> _Records supplied_
☆ ☆ ☆ ☆
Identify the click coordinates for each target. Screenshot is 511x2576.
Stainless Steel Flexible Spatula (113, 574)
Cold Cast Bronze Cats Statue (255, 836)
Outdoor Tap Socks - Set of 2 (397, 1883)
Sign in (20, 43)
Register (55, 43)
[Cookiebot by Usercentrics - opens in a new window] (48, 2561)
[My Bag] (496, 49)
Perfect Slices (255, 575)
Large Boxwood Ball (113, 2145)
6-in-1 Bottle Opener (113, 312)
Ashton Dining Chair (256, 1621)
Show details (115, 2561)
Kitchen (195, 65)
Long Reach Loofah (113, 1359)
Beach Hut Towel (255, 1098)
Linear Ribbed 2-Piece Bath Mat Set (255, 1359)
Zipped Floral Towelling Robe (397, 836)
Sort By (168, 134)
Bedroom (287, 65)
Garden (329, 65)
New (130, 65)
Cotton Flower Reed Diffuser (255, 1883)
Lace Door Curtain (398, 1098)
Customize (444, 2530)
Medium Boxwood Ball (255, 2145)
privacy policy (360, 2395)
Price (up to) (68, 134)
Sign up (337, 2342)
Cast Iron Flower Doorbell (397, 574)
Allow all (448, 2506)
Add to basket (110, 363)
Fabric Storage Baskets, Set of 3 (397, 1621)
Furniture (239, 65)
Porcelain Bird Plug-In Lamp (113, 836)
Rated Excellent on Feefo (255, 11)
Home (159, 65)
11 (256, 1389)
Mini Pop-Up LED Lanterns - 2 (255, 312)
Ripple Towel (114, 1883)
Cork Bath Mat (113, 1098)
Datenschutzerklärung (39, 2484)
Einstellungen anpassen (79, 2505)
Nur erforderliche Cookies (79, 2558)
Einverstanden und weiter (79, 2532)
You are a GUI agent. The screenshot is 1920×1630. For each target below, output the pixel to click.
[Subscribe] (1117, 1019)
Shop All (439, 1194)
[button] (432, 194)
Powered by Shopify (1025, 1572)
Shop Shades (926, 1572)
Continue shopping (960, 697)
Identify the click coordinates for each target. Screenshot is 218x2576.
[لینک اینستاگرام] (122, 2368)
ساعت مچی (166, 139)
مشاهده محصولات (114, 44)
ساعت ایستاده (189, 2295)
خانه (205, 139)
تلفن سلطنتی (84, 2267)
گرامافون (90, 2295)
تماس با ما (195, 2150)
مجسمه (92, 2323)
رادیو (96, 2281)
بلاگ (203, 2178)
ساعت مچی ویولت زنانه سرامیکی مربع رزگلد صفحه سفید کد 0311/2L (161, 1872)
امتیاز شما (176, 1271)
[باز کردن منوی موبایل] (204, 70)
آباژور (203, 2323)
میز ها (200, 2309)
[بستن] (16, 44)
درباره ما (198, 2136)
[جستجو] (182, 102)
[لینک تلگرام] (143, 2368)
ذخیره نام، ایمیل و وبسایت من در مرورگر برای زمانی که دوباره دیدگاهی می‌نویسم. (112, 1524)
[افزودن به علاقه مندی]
☆ ☆ ☆ ☆
> _Work instructions_
Once you find the line with "Large Boxwood Ball (113, 2145)" above, print it and every line after it up to and including the line with "Continue shopping (960, 697)", exactly as written and nothing else.

> _Answer to the problem_
Large Boxwood Ball (113, 2145)
6-in-1 Bottle Opener (113, 312)
Ashton Dining Chair (256, 1621)
Show details (115, 2561)
Kitchen (195, 65)
Long Reach Loofah (113, 1359)
Beach Hut Towel (255, 1098)
Linear Ribbed 2-Piece Bath Mat Set (255, 1359)
Zipped Floral Towelling Robe (397, 836)
Sort By (168, 134)
Bedroom (287, 65)
Garden (329, 65)
New (130, 65)
Cotton Flower Reed Diffuser (255, 1883)
Lace Door Curtain (398, 1098)
Customize (444, 2530)
Medium Boxwood Ball (255, 2145)
privacy policy (360, 2395)
Price (up to) (68, 134)
Sign up (337, 2342)
Cast Iron Flower Doorbell (397, 574)
Allow all (448, 2506)
Add to basket (110, 363)
Fabric Storage Baskets, Set of 3 (397, 1621)
Furniture (239, 65)
Porcelain Bird Plug-In Lamp (113, 836)
Rated Excellent on Feefo (255, 11)
Home (159, 65)
11 (256, 1389)
Mini Pop-Up LED Lanterns - 2 (255, 312)
Ripple Towel (114, 1883)
Cork Bath Mat (113, 1098)
Datenschutzerklärung (39, 2484)
Einstellungen anpassen (79, 2505)
Nur erforderliche Cookies (79, 2558)
Einverstanden und weiter (79, 2532)
You are a GUI agent. The screenshot is 1920×1630. For each target below, output the pixel to click.
[Subscribe] (1117, 1019)
Shop All (439, 1194)
[button] (432, 194)
Powered by Shopify (1025, 1572)
Shop Shades (926, 1572)
Continue shopping (960, 697)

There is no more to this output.